4. Considérant que, par une décision du 16 avril 2014, le préfet du Rhône a rejeté la demande d'admission provisoire au séjour en qualité de demandeur d'asile de M. A...sur le fondement des dispositions précitées du 2° de l'article L. 741-4 du code précité au motif que le Kosovo fait partie depuis le 16 décembre 2013 de la liste des pays d'origine sûrs ; que, toutefois, le 10 octobre 2014, le Conseil d'État a annulé la décision du 16 décembre 2013 du conseil d'administration de l'OFPRA en tant qu'elle inscrit sur la liste des pays d'origine sûrs la République du Kosovo ; que, par suite, M. A...qui a régulièrement formé un recours devant la Cour nationale du droit d'asile contre la décision de l'OFPRA du 25 juillet 2014 rejetant sa demande d'asile, bénéficiait du droit de se maintenir en France jusqu'à la notification de la décision de cette cour ; que, dès lors, pour ce motif, et sans qu'il soit besoin d'examiner les moyens de la requête, les décisions du préfet de l'Ain en date du 20 août 2014 portant refus de titre de séjour, obligation de quitter le territoire français et fixation du pays de destination doivent être annulées ;

5. Considérant qu'il résulte de ce qui précède que M. A...est fondé à soutenir que c'est à tort que, par le jugement attaqué, le tribunal administratif de Lyon a rejeté sa demande ;

Sur les autres conclusions :

6. Considérant, en premier lieu, qu'eu égard à la circonstance que la Cour nationale du droit d'asile a accordé à M. A...le bénéfice de la protection subsidiaire par une décision du 23 décembre 2015, il appartiendra au préfet de l'Ain de lui délivrer un titre de séjour mention " vie privée et familiale ", sur le fondement de l'article L. 313-13 du code de l'entrée et du séjour des étrangers et du droit d'asile ;

7. Considérant, en second lieu, que M. A...a obtenu le bénéfice de l'aide juridictionnelle ; que, par suite, son avocat peut se prévaloir des dispositions des articles L. 761-1 du code de justice administrative et 37 de la loi du 10 juillet 1991 ; qu'il y a lieu, dans les circonstances de l'espèce, de mettre à la charge de l'État la somme de 1 200 euros à verser au conseil de M. A..., sous réserve, pour ce conseil, de renoncer à percevoir la somme correspondant à la part contributive de l'État à la mission d'aide juridictionnelle qui lui a été confiée ;

DÉCIDE :

Article 1er : Le jugement n° 1409594 du tribunal administratif de Lyon en date du 24 mars 2015 est annulé.

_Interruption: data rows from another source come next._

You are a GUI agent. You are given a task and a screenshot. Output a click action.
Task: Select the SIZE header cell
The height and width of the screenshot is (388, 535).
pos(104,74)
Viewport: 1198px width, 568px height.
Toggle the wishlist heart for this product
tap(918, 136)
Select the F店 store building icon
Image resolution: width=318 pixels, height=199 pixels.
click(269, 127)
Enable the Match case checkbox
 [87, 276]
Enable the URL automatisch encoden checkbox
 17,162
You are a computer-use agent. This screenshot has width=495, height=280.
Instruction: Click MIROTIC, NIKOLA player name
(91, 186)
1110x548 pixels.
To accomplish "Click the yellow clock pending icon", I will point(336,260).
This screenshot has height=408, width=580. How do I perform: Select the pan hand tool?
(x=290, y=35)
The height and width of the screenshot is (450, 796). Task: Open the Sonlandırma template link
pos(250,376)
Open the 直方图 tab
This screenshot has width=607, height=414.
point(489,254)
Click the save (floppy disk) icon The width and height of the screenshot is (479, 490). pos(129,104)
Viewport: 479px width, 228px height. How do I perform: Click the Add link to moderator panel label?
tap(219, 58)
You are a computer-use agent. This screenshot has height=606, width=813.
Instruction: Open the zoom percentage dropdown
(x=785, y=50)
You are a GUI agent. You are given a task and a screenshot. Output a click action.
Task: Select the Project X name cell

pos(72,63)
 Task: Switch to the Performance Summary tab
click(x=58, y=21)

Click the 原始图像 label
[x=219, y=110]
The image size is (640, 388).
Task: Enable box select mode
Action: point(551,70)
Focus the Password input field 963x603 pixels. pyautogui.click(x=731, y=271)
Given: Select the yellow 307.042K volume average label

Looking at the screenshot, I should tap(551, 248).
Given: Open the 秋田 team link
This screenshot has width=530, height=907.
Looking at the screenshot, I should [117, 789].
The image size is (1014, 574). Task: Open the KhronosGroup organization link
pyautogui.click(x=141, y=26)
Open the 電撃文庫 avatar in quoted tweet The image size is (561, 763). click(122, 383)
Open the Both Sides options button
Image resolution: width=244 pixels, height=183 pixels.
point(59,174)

Article 2 : Les décisions du préfet de l'Ain du 20 août 2014 refusant de délivrer un titre de séjour à M. A...et portant obligation de quitter le territoire français et fixation du pays de destination sont annulées.

Article 3 : L'État versera à Me C...la somme de 1 200 euros sous réserve, pour celle-ci, de renoncer à percevoir la somme correspondant à la part contributive de l'État à la mission d'aide juridictionnelle qui lui a été confiée.

Article 4 : Le présent arrêt sera notifié à M. B...A...ainsi qu'au ministre de l'intérieur.

Copie en sera adressée au préfet de l'Ain.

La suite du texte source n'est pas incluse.